**Aufgaben**
A - Gib den Abschnitt des Reiseberichts beginnend mit "Tag 6 / Stabbursnes-Bastingammen" und weiter bis einschließlich "Hülle und Fülle!" wieder und tausche dabei "Mücken" gegen "Fliegen" aus.
B - Addiere 11 zu jeder Zahl in den Koordinaten der Antworten und gib die Einträge beginnend mit der Zeile mit "This screenshot has width=650, height=520." bis einschließlich der Zeile mit "point(350,76)" vollständig wieder. Gib nur diese Zeilen aus und lass die Bilder weg.

##### Ausgewählter Text

Terri bringt mich zum lachen. Wo er recht hat, hat er recht! Ich schmeisse meinen Rucksack auf den Anhänger, wo sein ATV (Quad 4×4 Fahrzeug) drauf steht und steige ein. Schliesslich geht es jetzt wieder 10 Kilometer nordwärts und ich würde so einen grossen Umweg machen.
Tag 6 / Stabbursnes-Bastingammen

Die Fahrt ist kurz und Terri gibt mir noch zwei, drei Tipps im Stabbursdalen mit auf den Weg. Er drückt mir die Hand und klopft mir auf die Schulter, dann steigt er auch schon in seinen Pick Up und braust davon. (Erst als er davonfährt, denke ich daran ein Bild von uns zwei zu machen. Wieder mal typisch ich…als „People-Journalist“: untauglich, zumindest meist Bilderlos!)




Zuerst führt eine etwa sechs Km lange Strasse in den Park hinein. Terri hat mir von den nördlichsten Kiefern der Welt erzählt. Es gibt sie nur hier. Es duftet wie am Mittelmeer. Die Sporen und das Harz wird durch die Sonne noch intensiver im Geruch. Dank einer lauen Brise, werde ich zudem vor den Mücken etwas verschont und die hat es hier in Hülle und Fülle!
Terri hat mir erzählt, dass die Kieferwälder der Rückzugsort der Rentiere im Winter sind. Hier sind sie vor der klirrenden, schneidenden Kälte, welche aus Sibirien kommt, etwas geschützt. Diesen Winter hatten sie bis -50 Grad. Über den Hügel rüber auf die Westseite (c.a. 25 Km) waren es unter Einfluss des Golfstromes, durchschnittlich -10° bis -15°! Man kann sich auch nur annähernd vorstellen, wie hart das hier im Winter sein muss.

##########
##### Ausgangsmaterial

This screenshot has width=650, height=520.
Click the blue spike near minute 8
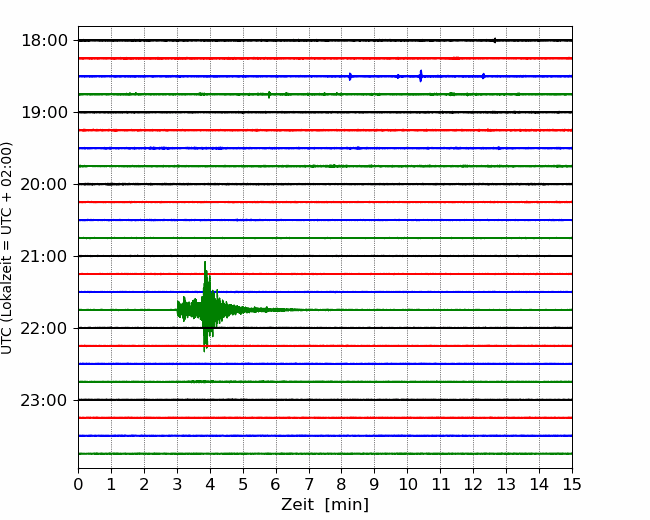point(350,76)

##########
##### Ausgangsmaterial

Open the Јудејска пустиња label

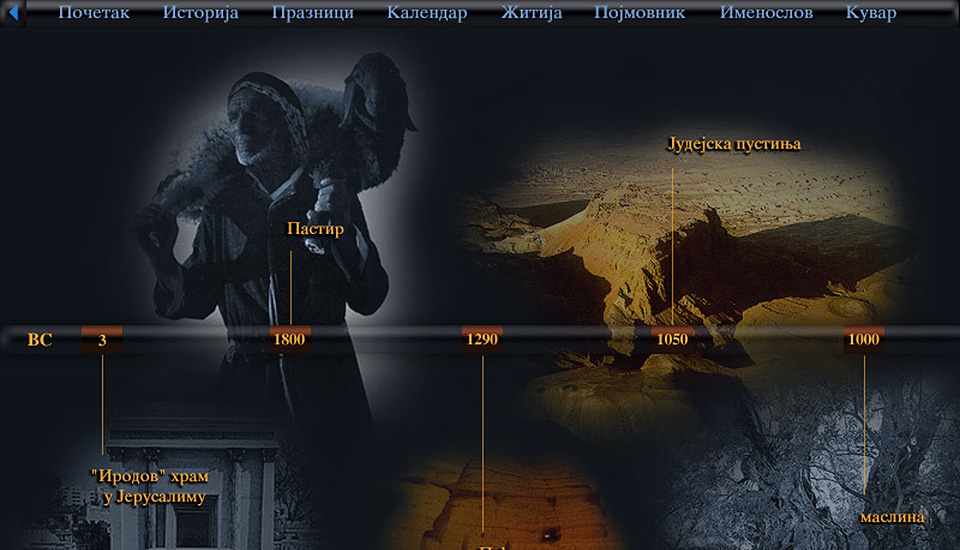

##########
##### Ausgangsmaterial

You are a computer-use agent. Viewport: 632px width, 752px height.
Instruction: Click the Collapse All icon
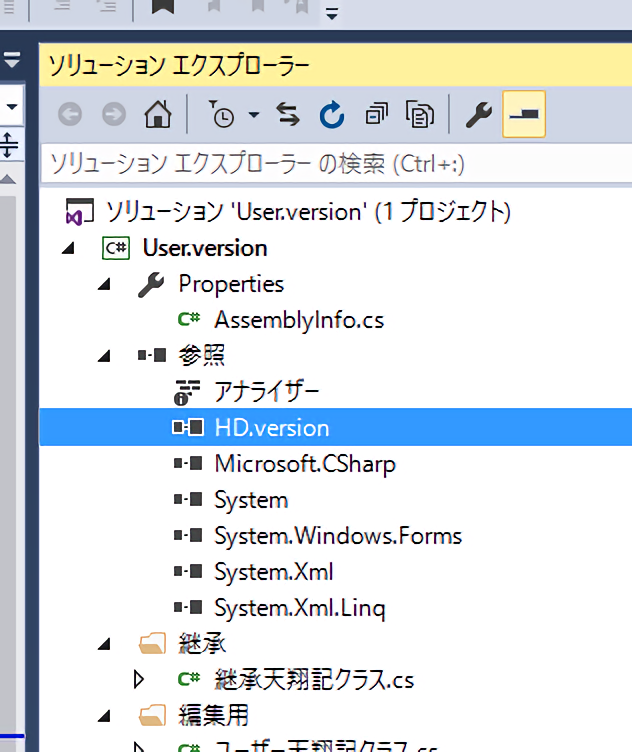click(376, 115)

##########

**Lösungen**
A -
Tag 6 / Stabbursnes-Bastingammen

Die Fahrt ist kurz und Terri gibt mir noch zwei, drei Tipps im Stabbursdalen mit auf den Weg. Er drückt mir die Hand und klopft mir auf die Schulter, dann steigt er auch schon in seinen Pick Up und braust davon. (Erst als er davonfährt, denke ich daran ein Bild von uns zwei zu machen. Wieder mal typisch ich…als „People-Journalist“: untauglich, zumindest meist Bilderlos!)




Zuerst führt eine etwa sechs Km lange Strasse in den Park hinein. Terri hat mir von den nördlichsten Kiefern der Welt erzählt. Es gibt sie nur hier. Es duftet wie am Mittelmeer. Die Sporen und das Harz wird durch die Sonne noch intensiver im Geruch. Dank einer lauen Brise, werde ich zudem vor den Fliegen etwas verschont und die hat es hier in Hülle und Fülle!

B -
This screenshot has width=650, height=520.
Click the blue spike near minute 8
point(361,87)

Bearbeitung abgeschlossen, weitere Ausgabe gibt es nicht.